____ AVAILABLE DATA

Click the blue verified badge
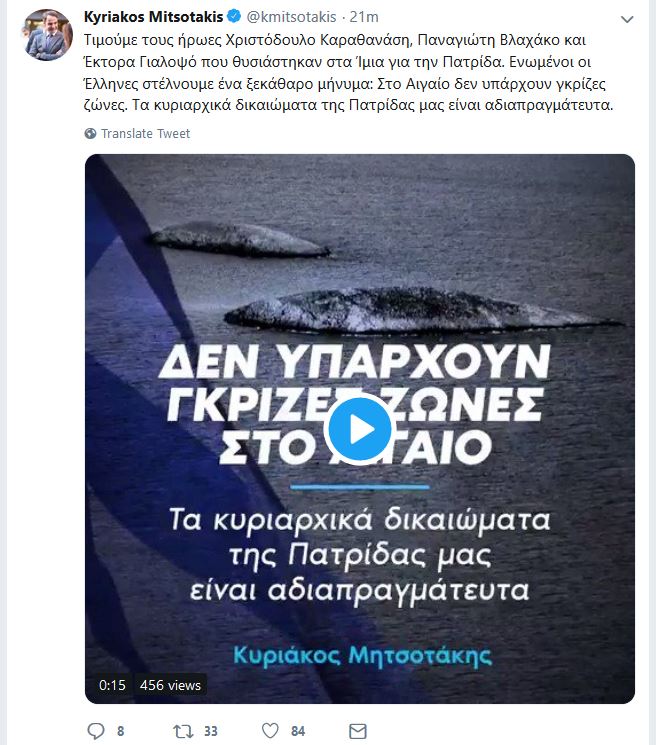The width and height of the screenshot is (656, 745). click(x=234, y=17)
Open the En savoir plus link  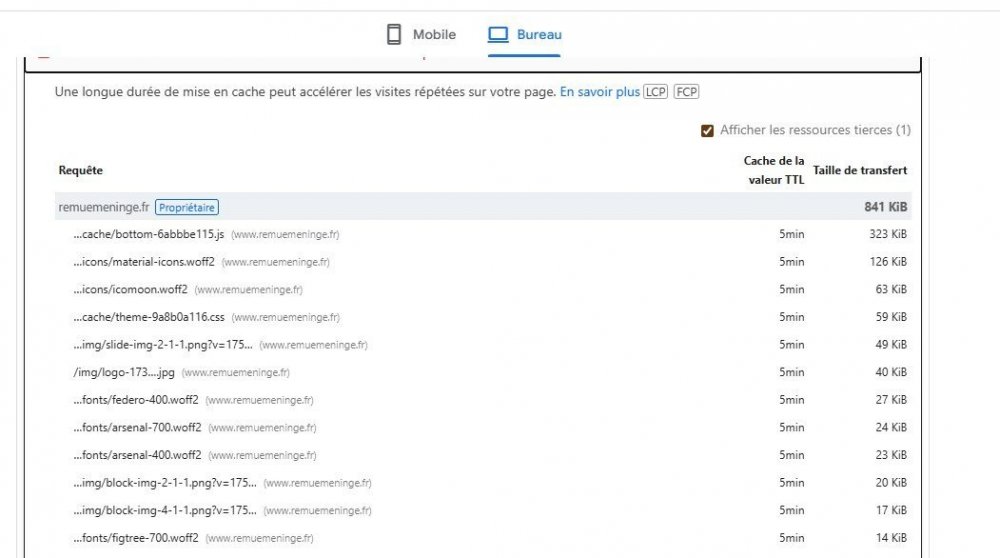pos(599,92)
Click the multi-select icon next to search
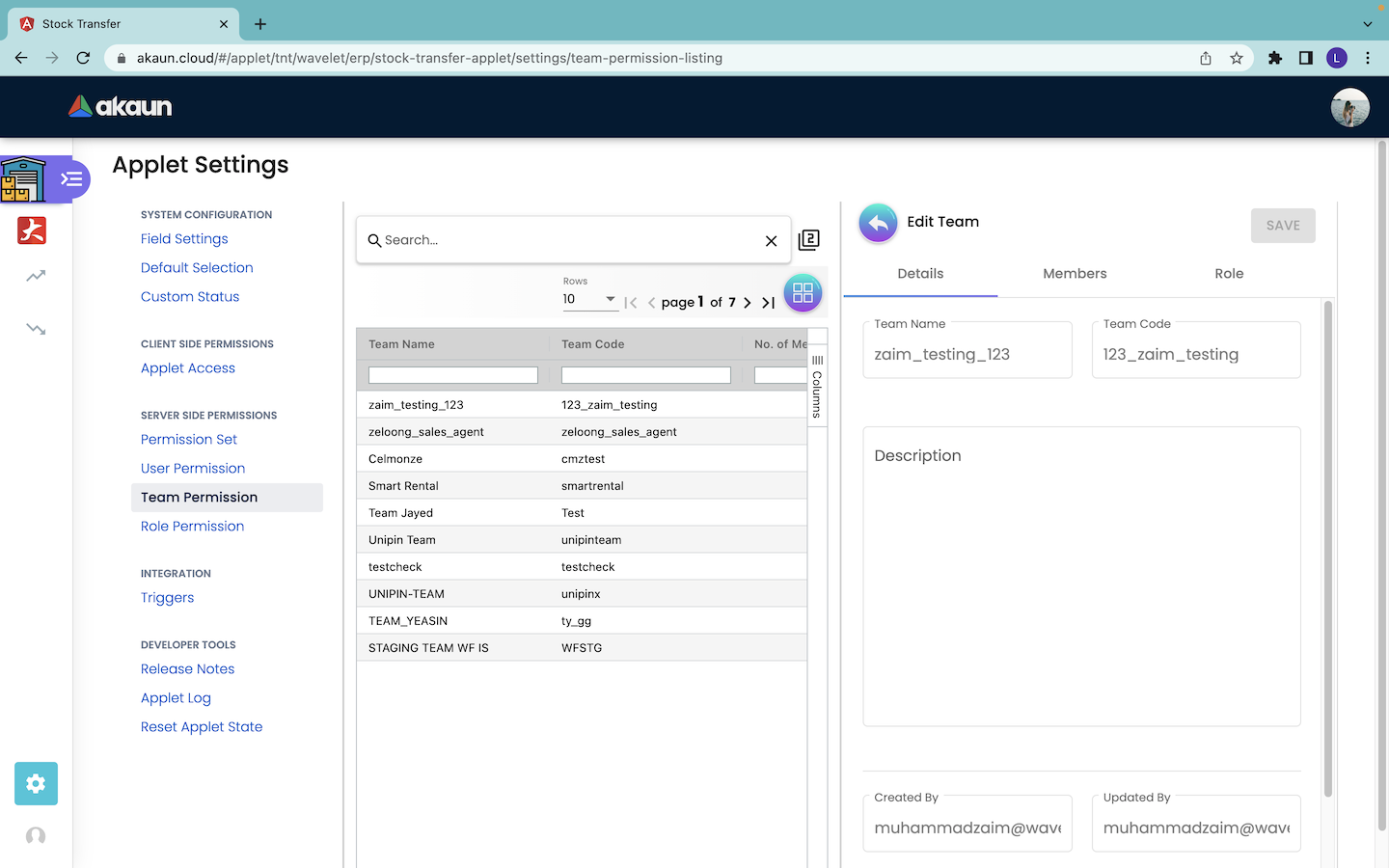The width and height of the screenshot is (1389, 868). point(809,240)
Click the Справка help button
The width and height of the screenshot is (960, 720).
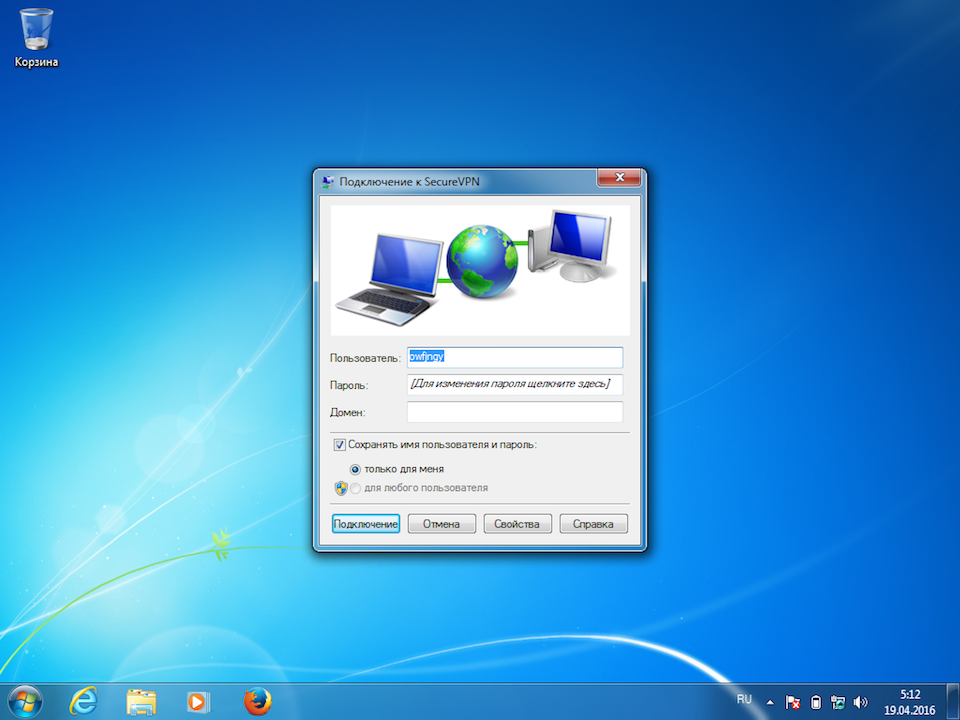point(593,524)
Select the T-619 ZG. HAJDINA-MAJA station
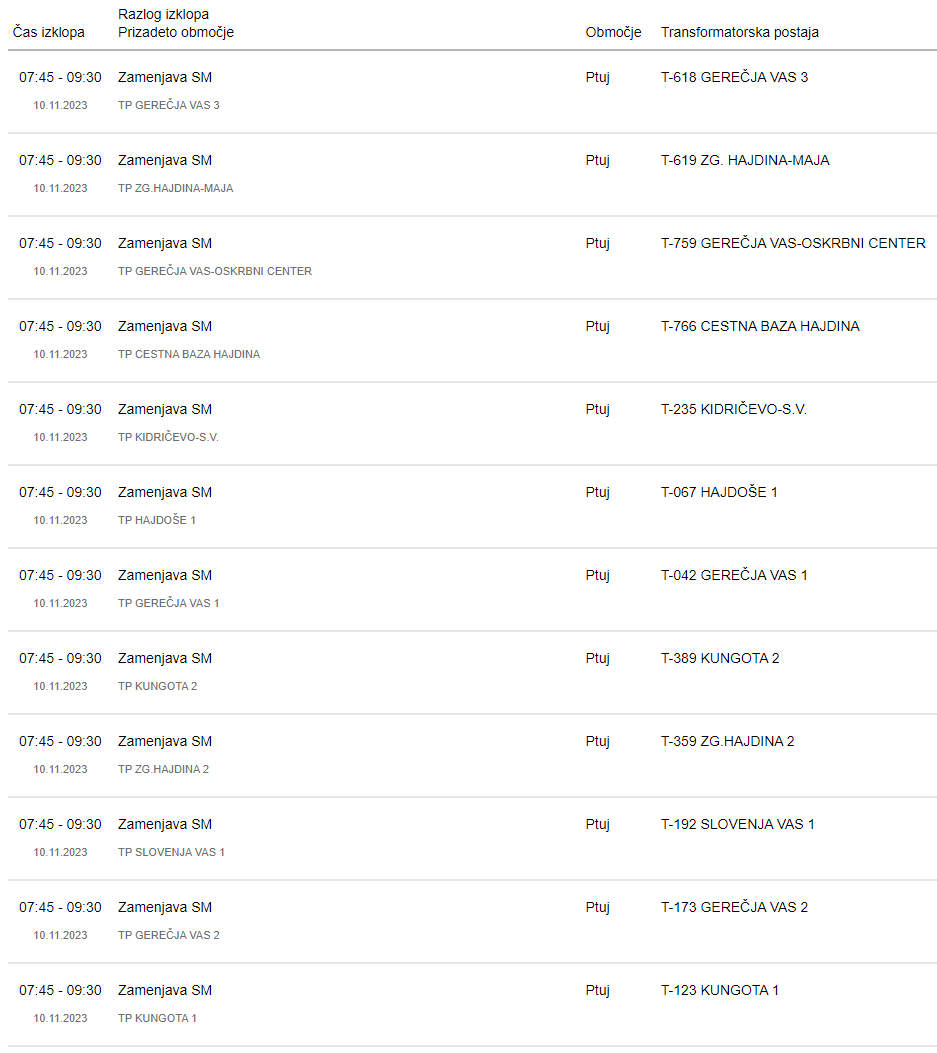937x1053 pixels. [745, 161]
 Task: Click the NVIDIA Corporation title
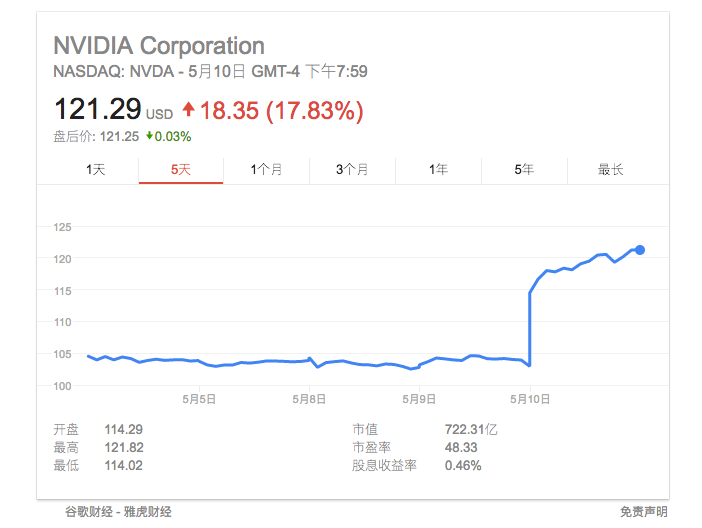158,46
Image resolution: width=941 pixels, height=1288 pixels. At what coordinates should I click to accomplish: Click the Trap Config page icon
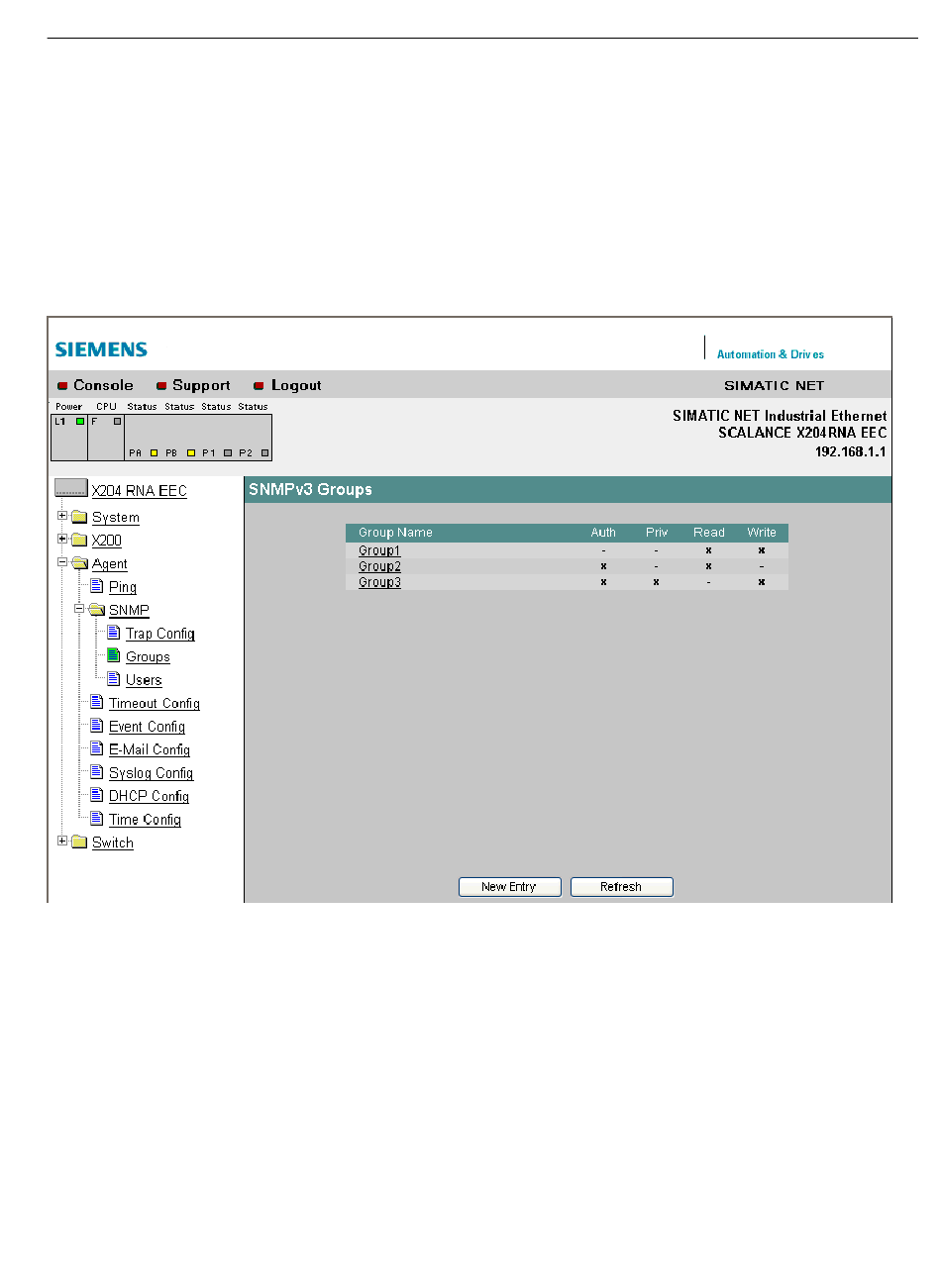pos(114,633)
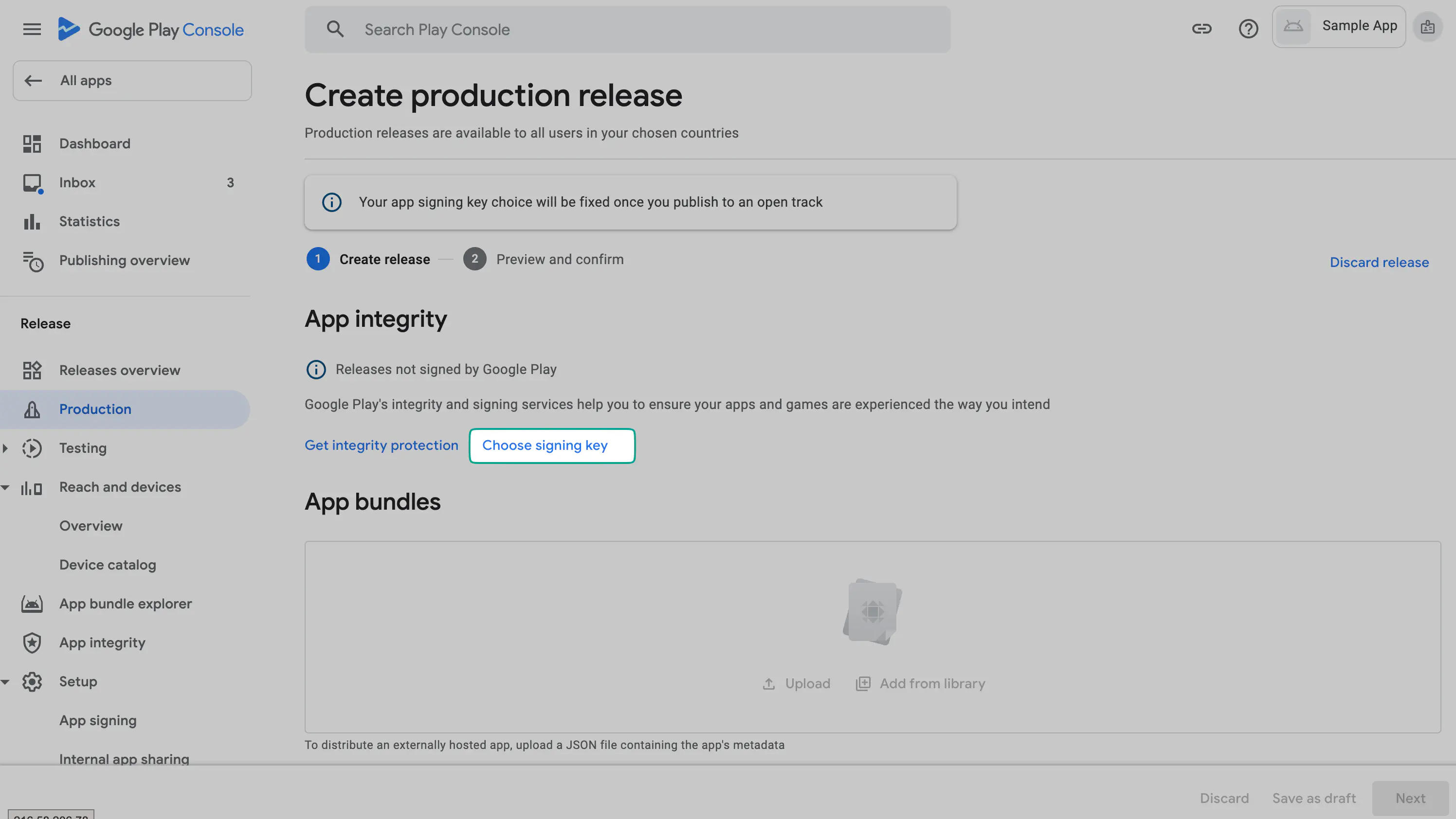Click the account badge icon top right

(x=1427, y=27)
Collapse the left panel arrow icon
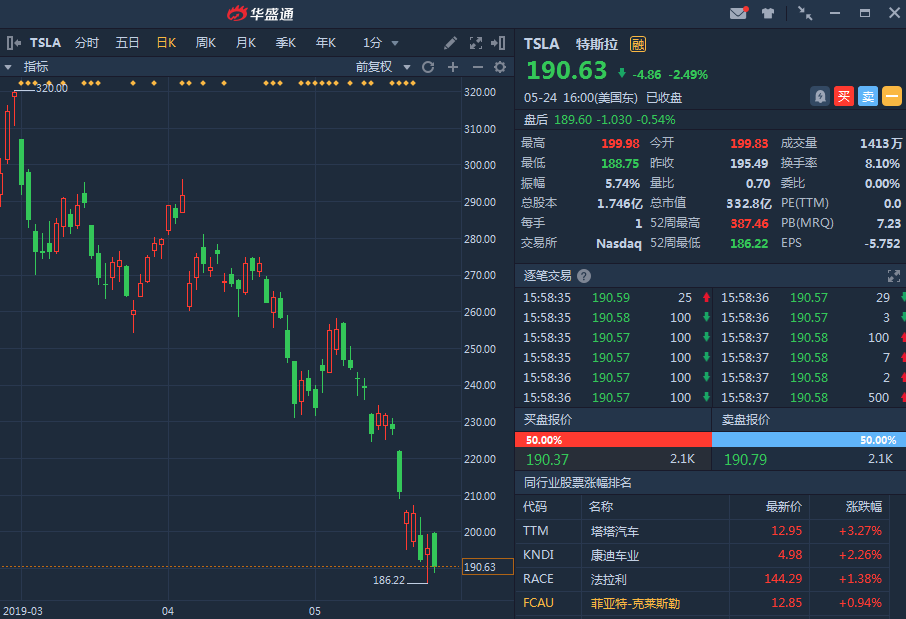The height and width of the screenshot is (619, 906). (12, 43)
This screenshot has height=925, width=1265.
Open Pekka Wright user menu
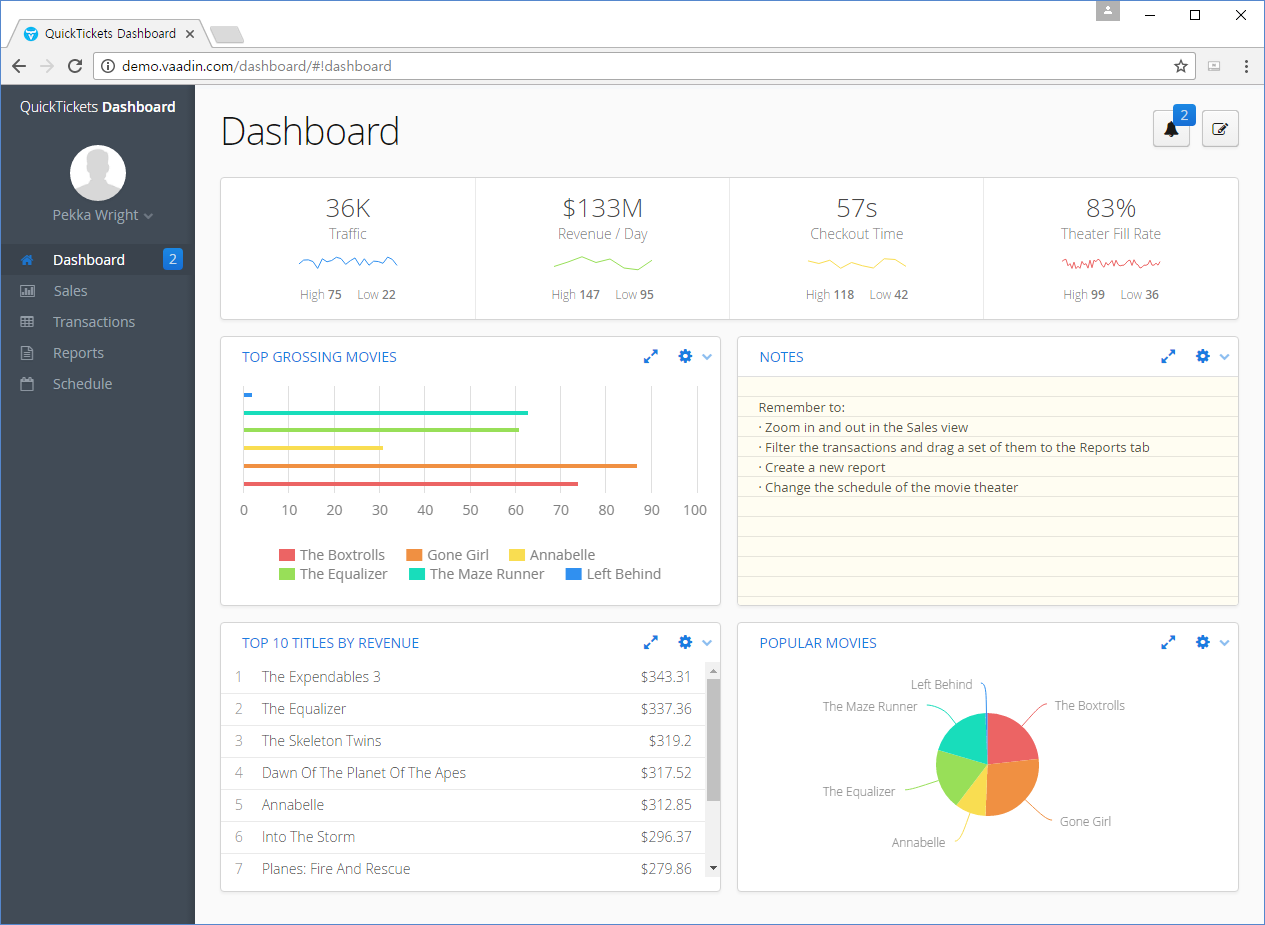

________

- [WHAT NEEDS TO BE DONE] Can you set down, word for word, the stretch of lines from the one containing "Collapse the left panel arrow icon" through the last line, leaving out the pictures?

- [OUTPUT FOR THIS TASK]
Collapse the left panel arrow icon
The height and width of the screenshot is (619, 906). (12, 43)
This screenshot has height=925, width=1265.
Open Pekka Wright user menu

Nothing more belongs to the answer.